From 1979 to 1989, he was chairman of the UNESCO-sponsored IGCP Project 157 (Early Organic Evolution and Mineral and Energy Resources). He established close contacts with geological and geochemical research centres such as the institutes of the Academy of Sciences of the USSR, the Academia Sinica (Lanzhou, Beijing). Since 1996, he was a member of the exobiology science team of the European Space Agency (ESA). He spent his scientific life researching the development of the atmosphere, the ocean and life on the early Earth. He wrote more than 100 scientific papers in journals and book chapters as well as edited special volumes and books on the topic of the early development of the Earth system.

Schidlowski retired in 1998. In 2005 he moved with his wife to Altusried. Here he died on October 3, 2012.

== Publications ==
- Manfred Schidlowski: Search for Morphological and Biogeochemical Vestiges of Fossil Life in Extraterrestrial Settings: Utility of Terrestrial Evidence. In: Horneck G., Baumstark-Khan C. (eds) Astrobiology. Springer, Berlin, Heidelberg 2002, pages 373–386.

- Pitawala, A., Schidlowski, M., Dahanayake, K. et al.: Geochemical and petrological characteristics of Eppawala phosphate deposits, Sri Lanka. In: Miner Deposita, Vol. 38, September 2002, pages 505–515.

- Manfred Schidlowski: Carbon isotopes as biogeochemical recorders of life over 3.8 Ga of Earth history: evolution of a concept. In: Precambrian Research, Vol. 106, Issues 1–2, 1 February 2001, pages 117-134

- Yanan Shen, Manfred Schidlowski: New C isotope stratigraphy from southwest China: Implications for the placement of the Precambrian-Cambrian boundary on the Yangtze Platform and global correlations . In: Geology, Vol. 28, Issue 7, 1 July 2000, pages 623–626.

- B. Nagy, R. Weber, J.C. Guerrero, M. Schidlowski: Developments and Interactions of the Precambrian Atmosphere, Lithosphere and Biosphere. Latest Edition, 1 April 2000.

- Manfred Schidlowski, Stjepko Golubic, Michael M. Kimberley, David M. McKirdy Sr.: Early Organic Evolution - Implications for Mineral and Energy Resources: A Farewell Address to IGCP Project 157. Springer, Berlin, Heidelberg 1992. PDF.

- Manfred Schidlowski: A 3,800-million-year isotopic record of life from carbon in sedimentary rocks. In: Nature 333, 26 May 1988, pages 313–318.
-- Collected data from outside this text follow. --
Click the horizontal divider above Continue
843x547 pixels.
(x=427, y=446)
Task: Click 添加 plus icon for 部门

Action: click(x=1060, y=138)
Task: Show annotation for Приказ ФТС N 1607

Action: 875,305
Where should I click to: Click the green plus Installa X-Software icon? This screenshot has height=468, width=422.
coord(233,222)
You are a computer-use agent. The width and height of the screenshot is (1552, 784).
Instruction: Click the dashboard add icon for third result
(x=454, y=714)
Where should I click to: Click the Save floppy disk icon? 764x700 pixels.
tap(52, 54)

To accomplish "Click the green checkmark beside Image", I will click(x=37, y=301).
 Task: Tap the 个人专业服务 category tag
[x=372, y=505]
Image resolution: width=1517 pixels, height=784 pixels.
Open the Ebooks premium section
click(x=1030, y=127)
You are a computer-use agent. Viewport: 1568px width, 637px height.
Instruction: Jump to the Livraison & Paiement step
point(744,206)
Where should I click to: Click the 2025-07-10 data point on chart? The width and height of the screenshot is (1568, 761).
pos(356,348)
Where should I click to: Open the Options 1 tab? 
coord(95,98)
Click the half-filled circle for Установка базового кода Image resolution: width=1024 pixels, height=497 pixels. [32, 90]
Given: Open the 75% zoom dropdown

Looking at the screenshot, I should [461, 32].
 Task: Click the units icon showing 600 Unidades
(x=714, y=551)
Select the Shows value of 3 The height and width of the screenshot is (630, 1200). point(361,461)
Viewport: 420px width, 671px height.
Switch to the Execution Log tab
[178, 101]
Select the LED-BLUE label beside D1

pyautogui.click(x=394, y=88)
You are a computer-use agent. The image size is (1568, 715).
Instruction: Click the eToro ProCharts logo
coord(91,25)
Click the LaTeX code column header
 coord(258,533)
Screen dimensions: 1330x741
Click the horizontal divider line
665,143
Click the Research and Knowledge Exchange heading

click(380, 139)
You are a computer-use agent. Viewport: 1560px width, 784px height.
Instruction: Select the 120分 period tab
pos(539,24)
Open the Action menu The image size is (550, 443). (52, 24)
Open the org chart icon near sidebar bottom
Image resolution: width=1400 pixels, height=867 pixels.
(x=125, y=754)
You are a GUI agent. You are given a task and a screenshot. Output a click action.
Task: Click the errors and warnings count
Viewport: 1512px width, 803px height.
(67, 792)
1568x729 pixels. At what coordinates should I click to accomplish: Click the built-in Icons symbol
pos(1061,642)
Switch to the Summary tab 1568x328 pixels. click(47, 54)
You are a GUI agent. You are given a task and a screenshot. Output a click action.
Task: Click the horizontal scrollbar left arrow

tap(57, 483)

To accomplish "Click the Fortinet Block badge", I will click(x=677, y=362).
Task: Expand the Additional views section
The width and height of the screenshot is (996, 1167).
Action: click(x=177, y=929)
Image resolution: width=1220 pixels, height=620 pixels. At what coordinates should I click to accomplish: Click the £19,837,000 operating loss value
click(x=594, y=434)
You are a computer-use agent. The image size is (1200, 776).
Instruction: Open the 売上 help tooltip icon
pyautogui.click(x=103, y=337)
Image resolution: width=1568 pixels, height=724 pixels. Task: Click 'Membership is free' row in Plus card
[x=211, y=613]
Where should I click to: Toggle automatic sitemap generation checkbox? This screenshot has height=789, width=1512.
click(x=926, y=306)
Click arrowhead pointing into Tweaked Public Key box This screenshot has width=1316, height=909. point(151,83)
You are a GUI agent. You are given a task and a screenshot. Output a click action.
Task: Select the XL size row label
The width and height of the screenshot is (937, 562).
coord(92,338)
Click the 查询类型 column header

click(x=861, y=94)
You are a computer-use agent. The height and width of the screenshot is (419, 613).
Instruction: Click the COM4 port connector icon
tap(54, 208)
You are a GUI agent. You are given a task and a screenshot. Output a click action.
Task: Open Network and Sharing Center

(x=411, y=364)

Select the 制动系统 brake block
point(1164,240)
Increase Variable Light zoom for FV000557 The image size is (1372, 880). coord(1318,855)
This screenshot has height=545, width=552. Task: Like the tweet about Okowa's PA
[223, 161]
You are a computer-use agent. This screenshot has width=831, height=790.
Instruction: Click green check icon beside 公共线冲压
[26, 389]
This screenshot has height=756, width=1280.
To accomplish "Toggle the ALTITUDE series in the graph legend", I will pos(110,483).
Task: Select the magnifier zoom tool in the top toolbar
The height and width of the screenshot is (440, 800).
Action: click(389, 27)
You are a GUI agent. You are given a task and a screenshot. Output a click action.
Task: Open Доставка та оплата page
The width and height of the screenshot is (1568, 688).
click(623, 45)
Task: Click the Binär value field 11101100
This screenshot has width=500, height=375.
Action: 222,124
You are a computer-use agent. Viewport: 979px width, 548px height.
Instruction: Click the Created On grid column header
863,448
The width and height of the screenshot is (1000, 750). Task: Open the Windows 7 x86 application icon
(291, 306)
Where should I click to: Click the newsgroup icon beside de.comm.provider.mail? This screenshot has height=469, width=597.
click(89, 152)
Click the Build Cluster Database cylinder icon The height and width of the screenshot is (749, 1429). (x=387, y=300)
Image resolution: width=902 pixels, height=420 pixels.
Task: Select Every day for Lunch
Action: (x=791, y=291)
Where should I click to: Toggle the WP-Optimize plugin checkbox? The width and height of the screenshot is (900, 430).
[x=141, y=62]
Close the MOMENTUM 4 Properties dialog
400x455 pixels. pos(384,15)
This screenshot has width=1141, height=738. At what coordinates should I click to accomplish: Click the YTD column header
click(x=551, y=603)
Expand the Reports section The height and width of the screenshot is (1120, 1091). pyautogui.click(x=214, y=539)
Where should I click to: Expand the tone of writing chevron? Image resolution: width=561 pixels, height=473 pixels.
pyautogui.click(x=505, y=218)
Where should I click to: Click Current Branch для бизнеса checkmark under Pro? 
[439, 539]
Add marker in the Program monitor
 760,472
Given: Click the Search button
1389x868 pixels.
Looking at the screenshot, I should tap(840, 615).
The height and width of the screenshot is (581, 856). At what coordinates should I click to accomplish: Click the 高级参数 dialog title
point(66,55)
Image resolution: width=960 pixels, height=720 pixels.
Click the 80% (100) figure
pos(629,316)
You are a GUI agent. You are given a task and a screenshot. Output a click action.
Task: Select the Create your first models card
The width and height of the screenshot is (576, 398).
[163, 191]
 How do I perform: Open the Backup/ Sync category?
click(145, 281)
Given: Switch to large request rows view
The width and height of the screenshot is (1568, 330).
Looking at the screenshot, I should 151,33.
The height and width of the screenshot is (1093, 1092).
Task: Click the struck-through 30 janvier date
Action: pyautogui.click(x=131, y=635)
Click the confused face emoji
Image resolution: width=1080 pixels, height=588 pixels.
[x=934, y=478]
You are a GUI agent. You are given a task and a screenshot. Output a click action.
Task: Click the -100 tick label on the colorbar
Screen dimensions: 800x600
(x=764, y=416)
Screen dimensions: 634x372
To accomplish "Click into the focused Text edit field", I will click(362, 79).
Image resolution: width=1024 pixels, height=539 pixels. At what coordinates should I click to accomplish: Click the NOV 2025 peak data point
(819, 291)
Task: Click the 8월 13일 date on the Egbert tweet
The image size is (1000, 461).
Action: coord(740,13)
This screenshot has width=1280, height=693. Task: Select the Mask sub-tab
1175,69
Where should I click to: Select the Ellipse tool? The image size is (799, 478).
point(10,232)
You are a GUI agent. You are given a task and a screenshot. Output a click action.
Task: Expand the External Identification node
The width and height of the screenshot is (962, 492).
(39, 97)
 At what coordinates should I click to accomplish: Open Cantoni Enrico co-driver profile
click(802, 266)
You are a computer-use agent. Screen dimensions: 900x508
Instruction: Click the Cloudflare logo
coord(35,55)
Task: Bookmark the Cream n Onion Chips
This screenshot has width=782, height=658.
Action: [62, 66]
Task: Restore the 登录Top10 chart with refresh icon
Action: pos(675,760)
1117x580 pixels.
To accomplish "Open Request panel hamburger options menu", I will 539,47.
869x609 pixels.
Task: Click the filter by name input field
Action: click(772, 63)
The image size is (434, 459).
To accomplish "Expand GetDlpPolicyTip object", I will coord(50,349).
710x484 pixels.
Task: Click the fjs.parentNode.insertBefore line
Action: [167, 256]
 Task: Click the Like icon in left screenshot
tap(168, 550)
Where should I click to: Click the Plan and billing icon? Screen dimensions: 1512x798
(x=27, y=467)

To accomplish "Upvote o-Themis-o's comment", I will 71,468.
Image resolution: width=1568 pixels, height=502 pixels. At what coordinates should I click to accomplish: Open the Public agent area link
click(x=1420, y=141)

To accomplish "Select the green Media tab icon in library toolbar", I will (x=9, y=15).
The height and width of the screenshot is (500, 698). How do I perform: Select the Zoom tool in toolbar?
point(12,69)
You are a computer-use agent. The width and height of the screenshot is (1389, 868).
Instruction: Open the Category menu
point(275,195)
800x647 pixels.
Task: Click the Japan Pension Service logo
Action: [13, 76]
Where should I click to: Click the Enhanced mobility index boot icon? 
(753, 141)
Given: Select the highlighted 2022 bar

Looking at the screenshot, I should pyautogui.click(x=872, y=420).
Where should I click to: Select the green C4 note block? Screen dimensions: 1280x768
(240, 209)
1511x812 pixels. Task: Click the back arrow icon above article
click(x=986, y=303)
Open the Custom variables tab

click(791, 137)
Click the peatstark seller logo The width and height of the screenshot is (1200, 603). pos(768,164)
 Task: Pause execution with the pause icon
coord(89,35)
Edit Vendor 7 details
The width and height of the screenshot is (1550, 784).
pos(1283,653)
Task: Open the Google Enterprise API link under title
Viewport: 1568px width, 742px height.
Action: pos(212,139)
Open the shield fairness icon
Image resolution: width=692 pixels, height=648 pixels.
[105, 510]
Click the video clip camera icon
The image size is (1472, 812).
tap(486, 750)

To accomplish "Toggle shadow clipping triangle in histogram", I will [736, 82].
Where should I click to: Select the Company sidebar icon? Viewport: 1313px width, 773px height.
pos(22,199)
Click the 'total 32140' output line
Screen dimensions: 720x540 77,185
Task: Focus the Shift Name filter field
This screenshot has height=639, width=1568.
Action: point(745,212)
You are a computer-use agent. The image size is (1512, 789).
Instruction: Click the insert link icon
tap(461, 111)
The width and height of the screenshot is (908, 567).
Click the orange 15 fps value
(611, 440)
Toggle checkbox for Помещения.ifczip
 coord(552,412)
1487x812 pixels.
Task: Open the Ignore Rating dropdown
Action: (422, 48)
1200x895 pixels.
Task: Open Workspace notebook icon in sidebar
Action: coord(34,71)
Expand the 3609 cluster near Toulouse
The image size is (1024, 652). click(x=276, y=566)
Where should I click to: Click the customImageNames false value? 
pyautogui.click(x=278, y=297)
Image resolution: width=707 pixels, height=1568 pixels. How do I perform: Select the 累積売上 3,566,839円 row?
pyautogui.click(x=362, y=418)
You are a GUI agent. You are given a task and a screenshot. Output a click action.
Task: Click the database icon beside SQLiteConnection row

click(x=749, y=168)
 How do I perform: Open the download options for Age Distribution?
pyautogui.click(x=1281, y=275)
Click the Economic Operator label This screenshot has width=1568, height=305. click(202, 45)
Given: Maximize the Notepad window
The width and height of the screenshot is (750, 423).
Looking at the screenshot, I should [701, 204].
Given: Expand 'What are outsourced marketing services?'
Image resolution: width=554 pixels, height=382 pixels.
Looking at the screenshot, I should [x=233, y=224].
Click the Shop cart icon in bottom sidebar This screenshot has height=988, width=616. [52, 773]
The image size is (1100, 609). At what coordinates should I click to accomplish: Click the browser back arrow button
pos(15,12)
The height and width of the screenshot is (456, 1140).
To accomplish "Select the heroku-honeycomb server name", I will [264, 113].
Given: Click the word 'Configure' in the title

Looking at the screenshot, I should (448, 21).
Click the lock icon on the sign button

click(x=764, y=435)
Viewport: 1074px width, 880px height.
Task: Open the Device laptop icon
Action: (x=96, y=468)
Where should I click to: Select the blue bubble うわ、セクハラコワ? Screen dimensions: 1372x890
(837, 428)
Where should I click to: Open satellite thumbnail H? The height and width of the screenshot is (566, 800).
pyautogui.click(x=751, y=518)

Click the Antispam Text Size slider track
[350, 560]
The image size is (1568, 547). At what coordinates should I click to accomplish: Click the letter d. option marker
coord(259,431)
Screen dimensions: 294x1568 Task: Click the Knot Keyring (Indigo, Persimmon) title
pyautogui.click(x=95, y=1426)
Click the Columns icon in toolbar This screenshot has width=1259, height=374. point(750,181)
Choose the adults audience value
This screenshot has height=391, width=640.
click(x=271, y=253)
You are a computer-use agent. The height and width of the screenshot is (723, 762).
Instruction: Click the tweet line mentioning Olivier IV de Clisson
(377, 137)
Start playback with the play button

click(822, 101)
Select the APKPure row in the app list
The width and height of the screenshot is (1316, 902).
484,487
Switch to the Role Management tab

- Manfred Schildlowski: Antiquity and Evolutionary Status of Bacterial Sulfate Reduction: Sulfur Isotope Evidence. In: Limits of Life, 1980, pages 159–171.

- Manfred Schidlowski, Rudolf Eichmann, Christian E. Junge: Precambrian sedimentary carbonates: carbon and oxygen isotope geochemistry and implications for the terrestrial oxygen budget. In: Precambrian Research, Vol 2, Issue 1, February 1975, pages 1-69.

- Manfred Schidlowski: Probable Life-forms from the Precambrian of the Witwatersrand System (South Africa). In: Nature, Vol. 205, 27 February 1965, pages 895–896.